La valigia di Mandarina Duck è in vetrina, grossa e colorata, col suo logo bello grosso, stampato a rilievo nella plastica. Non a caso, il modello si chiama Logoduck. Entro, chiedo al commesso di vederla meglio. Il colore è un po’ troppo acceso per i miei gusti, ma la valigia sembra solida e ben fatta, non c’è che dire. D’altro canto, Mandarina è un marchio di qualità. Bene, concludo, ma 179 euro mi sembrano un po’ pochini. Prego?, fa il commesso stupito. Beh, viaggio spesso, grandi aeroporti e grandi stazioni, ho un bacino di visibilità abbastanza ampio. Scusi? Fa il commesso sempre più interdetto. Calcolo a spanne le migliaia di contatti potenziali che posso generare: per meno di 250 euro, non se ne fa niente. All’anno, naturalmente. Ma signore, non ha capito – balbetta il commesso – è lei che deve pagare! E improvvisamente, sono io che non capisco. Cosa dice? Un’azienda mi vuole usare come mezzo per veicolare il suo marchio, senza pagare un euro? Anzi, addirittura chiedendomi dei soldi?

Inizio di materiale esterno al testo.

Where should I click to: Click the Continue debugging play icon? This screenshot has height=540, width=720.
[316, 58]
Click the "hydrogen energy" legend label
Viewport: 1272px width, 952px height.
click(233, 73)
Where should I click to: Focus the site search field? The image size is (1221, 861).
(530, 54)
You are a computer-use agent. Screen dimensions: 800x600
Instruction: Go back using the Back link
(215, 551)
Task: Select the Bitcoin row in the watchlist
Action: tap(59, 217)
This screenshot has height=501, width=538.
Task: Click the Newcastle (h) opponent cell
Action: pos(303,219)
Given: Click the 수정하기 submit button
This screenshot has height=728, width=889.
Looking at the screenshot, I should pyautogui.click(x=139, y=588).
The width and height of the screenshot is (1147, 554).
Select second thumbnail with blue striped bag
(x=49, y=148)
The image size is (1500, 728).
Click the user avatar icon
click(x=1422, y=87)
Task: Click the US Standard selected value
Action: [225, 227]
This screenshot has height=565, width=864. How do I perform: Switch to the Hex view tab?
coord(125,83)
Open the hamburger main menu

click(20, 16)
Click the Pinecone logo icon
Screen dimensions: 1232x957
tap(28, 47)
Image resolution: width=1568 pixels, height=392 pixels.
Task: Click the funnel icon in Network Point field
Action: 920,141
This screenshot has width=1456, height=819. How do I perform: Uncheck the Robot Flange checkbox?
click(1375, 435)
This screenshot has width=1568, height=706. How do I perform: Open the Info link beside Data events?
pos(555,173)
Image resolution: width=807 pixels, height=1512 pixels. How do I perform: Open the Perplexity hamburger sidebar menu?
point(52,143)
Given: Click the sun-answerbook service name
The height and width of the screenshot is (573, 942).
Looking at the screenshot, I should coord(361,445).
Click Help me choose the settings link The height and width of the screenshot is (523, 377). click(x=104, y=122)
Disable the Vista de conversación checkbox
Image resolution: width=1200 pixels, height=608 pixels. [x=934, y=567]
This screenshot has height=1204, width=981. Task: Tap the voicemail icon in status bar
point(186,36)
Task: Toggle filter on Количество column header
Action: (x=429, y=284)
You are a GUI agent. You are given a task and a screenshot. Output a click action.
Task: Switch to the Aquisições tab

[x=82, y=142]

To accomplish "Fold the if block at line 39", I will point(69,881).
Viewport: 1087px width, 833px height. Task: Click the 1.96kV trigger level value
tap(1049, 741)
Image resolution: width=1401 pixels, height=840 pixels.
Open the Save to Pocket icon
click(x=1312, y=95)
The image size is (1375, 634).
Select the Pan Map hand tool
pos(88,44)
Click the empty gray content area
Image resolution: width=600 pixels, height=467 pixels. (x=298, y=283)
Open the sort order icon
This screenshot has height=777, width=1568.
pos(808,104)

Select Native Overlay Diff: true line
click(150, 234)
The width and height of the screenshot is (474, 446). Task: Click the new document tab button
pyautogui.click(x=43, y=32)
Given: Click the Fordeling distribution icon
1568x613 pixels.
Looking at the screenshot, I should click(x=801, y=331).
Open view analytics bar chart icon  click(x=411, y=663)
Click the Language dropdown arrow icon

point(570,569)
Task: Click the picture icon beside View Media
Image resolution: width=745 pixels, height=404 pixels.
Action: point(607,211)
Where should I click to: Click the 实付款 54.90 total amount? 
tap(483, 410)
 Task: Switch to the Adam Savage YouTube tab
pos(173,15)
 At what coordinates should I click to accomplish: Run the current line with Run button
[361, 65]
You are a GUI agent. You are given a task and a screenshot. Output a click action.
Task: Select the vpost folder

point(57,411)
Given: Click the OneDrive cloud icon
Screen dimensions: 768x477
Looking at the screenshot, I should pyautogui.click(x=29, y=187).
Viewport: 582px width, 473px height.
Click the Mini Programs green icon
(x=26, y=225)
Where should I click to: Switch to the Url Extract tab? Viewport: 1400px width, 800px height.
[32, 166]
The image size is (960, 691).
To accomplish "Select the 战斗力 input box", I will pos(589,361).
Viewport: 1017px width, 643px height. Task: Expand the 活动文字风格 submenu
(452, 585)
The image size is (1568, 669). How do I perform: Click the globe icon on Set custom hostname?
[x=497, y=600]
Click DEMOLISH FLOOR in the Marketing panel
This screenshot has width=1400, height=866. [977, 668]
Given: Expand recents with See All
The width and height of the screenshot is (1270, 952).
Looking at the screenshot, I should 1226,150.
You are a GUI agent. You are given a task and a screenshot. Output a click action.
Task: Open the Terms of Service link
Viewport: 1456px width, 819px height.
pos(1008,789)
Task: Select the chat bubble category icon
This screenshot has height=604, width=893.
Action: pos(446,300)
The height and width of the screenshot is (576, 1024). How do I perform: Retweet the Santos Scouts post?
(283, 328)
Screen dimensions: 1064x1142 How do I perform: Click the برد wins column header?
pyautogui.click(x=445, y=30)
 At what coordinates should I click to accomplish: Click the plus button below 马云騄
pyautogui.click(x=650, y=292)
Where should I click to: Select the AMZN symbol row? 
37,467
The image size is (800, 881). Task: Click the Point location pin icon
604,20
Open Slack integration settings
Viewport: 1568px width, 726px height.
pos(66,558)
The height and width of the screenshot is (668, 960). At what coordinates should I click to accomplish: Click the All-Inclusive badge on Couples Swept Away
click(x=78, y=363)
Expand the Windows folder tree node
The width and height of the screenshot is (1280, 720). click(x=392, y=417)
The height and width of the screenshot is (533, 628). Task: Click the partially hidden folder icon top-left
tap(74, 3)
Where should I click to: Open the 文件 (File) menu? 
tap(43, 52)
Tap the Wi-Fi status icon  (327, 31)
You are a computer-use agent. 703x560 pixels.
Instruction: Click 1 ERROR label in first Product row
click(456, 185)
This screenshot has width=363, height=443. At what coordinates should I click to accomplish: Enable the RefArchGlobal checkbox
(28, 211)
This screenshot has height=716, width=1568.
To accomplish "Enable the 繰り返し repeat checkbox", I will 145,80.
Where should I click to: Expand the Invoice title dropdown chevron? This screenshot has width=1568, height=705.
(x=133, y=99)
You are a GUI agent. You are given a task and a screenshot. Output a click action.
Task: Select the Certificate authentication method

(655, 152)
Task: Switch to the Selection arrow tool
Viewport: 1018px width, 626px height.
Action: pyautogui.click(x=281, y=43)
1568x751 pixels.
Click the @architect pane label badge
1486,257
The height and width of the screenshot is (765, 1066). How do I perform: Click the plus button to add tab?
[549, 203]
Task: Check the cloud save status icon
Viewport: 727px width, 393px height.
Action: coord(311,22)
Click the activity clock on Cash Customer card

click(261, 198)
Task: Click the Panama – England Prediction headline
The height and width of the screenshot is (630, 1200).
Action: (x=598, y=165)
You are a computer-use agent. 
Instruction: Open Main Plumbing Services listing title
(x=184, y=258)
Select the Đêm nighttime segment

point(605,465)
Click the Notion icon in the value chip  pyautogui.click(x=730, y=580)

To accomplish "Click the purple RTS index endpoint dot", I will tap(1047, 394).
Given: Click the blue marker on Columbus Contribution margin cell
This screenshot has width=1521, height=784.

Che uno dei successi del brand system sia quello di veicolare gratis il proprio marchio, non è una novità. Il diritto di firmare il proprio prodotto è sempre esistito, e Mandarina Duck non è certo la prima né l’unica a farlo. Ma con gli anni, certi brand moda sono riusciti a rendere il proprio marchio l’unica ragion d’essere. Vuitton e Gucci hanno segnato la strada, e i clienti strapagano le loro borse per potere farsi vedere coi loro marchi. Un meccanismo premiante in termini sociali, economici, di immagine. Oggi, in molti casi, il brand non è più la firma del prodotto, è il prodotto. Magliette di fattura dozzinale sono sfoggiate con orgoglio perché riportano in grande le scritte Tommy Hilfiger, o Abercrombie, oppure D&G.
Resta il dubbio della piccola provocazione all’inizio di questo post. Quando il prodotto diventa mezzo, non dovrebbe valere la metà? E ora, pubblicità.